Agence de presse AhlulBayt (ABNA) : Dans un discours retransmis depuis Beyrouth par la chaîne al-Manar, Mahmoud Qamati a estimé que les événements survenus dans la région de la Bekaa représentent un tournant par leur intensité et leur gravité. Sans entrer, dans les extraits diffusés, dans tous les détails opérationnels, il a présenté l’épisode comme une escalade majeure et a accusé les forces d’occupation de poursuivre une politique d’attaques répétées contre le territoire libanais.
Le responsable de Hezbollah a qualifié l’incident de « massacre », terme qu’il a employé pour souligner, selon ses propos, l’ampleur des dommages et des pertes, et pour dénoncer ce qu’il considère comme une atteinte directe à la sécurité des civils et à la souveraineté du pays. Il a affirmé que l’agression « dépasse tous les niveaux précédents », suggérant que les règles d’engagement et les seuils observés jusque-là auraient été franchis.

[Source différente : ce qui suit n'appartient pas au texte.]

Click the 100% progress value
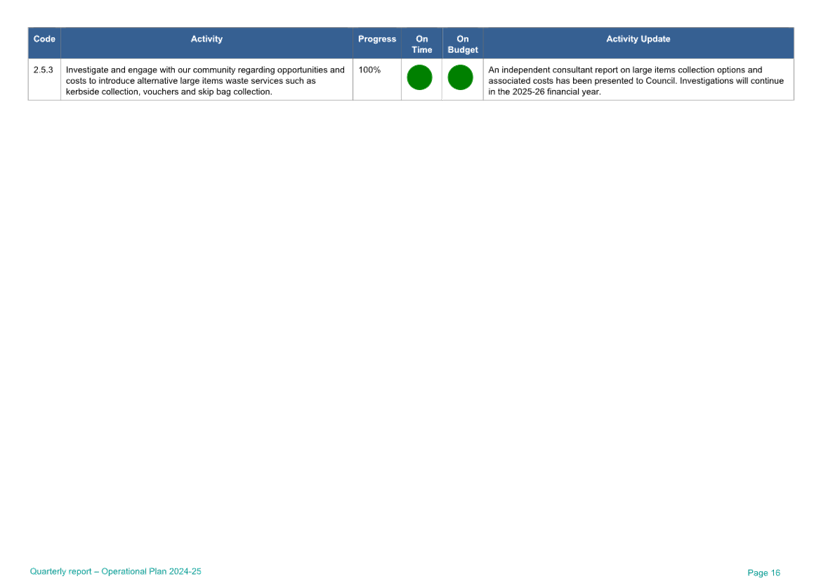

Qamati a également appelé à une lecture globale du contexte, estimant que ce type d’escalade s’inscrit dans une stratégie visant à accroître la pression sur le Liban, à élargir les tensions et à imposer de nouveaux faits sur le terrain. Il a soutenu que l’attaque dans la Bekaa ne peut être isolée des développements régionaux, notamment de la guerre à Gaza et des tensions persistantes en Asie de l’Ouest.
Selon les éléments rapportés, le responsable a insisté sur la nécessité de renforcer la vigilance nationale et de maintenir une posture de préparation, tout en affirmant que les agressions ne resteraient pas sans réponse. Il a présenté la « résistance » comme un facteur de dissuasion face aux violations, réaffirmant que, dans la logique de son mouvement, la stabilité ne peut être obtenue par la menace et la force.
Sur le plan politique, Qamati a critiqué l’inaction de certaines instances internationales et la faiblesse des mécanismes de protection des civils, appelant à une position plus ferme contre les attaques et à la condamnation des violations de la souveraineté libanaise. Il a laissé entendre que l’absence de mesures concrètes encourage la poursuite des agressions et alimente une spirale d’escalade.
La Bekaa, située à l’est du Liban, est régulièrement citée dans les analyses sécuritaires en raison de sa position géographique et de sa profondeur stratégique. Des observateurs notent que tout incident majeur dans cette région est perçu comme particulièrement sensible, car il peut influencer les équilibres internes libanais et accroître les risques d’extension de la confrontation.